Analysis of variance (ANOVA) is used to examine the association of a continuous outcome -- such as months of food sufficiency -- with two determining variables. First, these associations should be looked at individually, as described under one-way, although often this will be repeated to refresh one’s view. The ANOVA routines in statistical software (like SPSS) are also convenient at this stage to provide an early look at possible interactions and to provide output tables that can easily be interpreted and presented.

We examine two determining (independent) variables to probe whether likely causal factors are confounded,
i.e., whether education is likely to cause better access to health service, or whether this may be a spurious relationship
because better educated people have better housing and socio-economic status, in general.
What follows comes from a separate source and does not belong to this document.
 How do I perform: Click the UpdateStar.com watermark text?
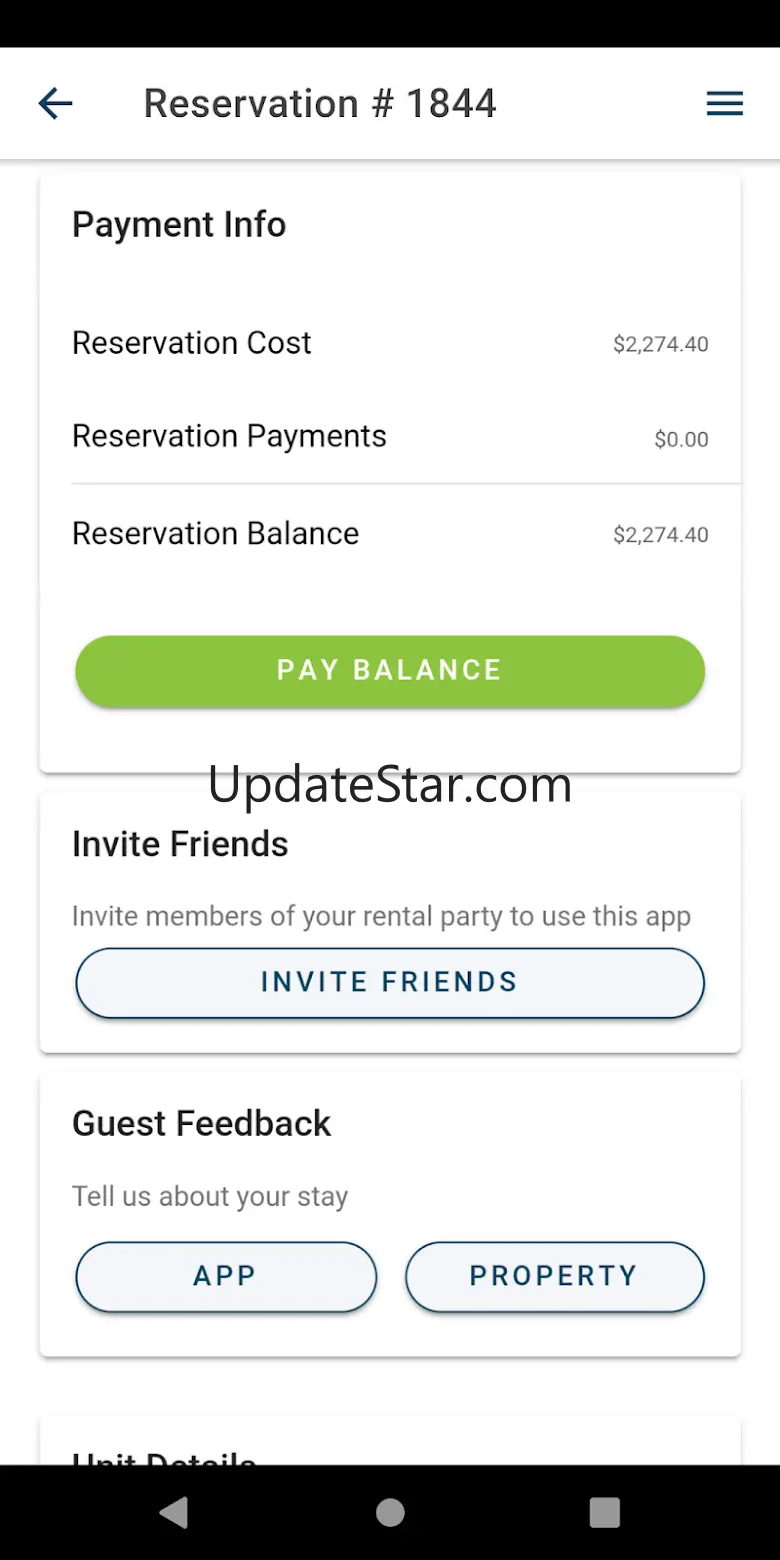pos(390,785)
Note that these analyses are conservative: it can easily happen that there is some genuine association which does not appear to persist when taking account of possible confounding, because of correlations between the two (or more) independent variables. Thus the approach is geared more towards NOT finding associations if there is doubt (avoiding type I errors, in statistical terms). Sometimes one
has to conclude that you cannot tell whether or not there is a genuine relationship because of these correlations between
independent variables (‘multicollinearity’). But confounding is so common that usually conclusions cannot be reached
without investigating whether important confounding exists -- these steps in analyses are hardly optional.

Anov2.jpg (28261 bytes)

The output shows the difference in access to health service for varying levels of education and type of roofing material (SES proxy). In this case, those with better education and/or better roofing appear to be associated with an increase in access to health service. Those with the better education and roofing have the greatest access to health service, which indicates that greater access to health services is probably associated with higher SES. Unfortunately, we cannot perform an ANOVA on this tabular analysis because the outcome variable is categorical (the step was included in the computing instructions, but not displayed here).

Important note: Significance vs. Size of the Difference

Remember though, the essence of the analysis is to find the effect of the variable on the outcome. So, keep in mind that the significance (p-value) is not as important as the size of the difference. The significance can confirm the association, but it is not necessary to see significance if the difference is large because significance is very much driven by sample size.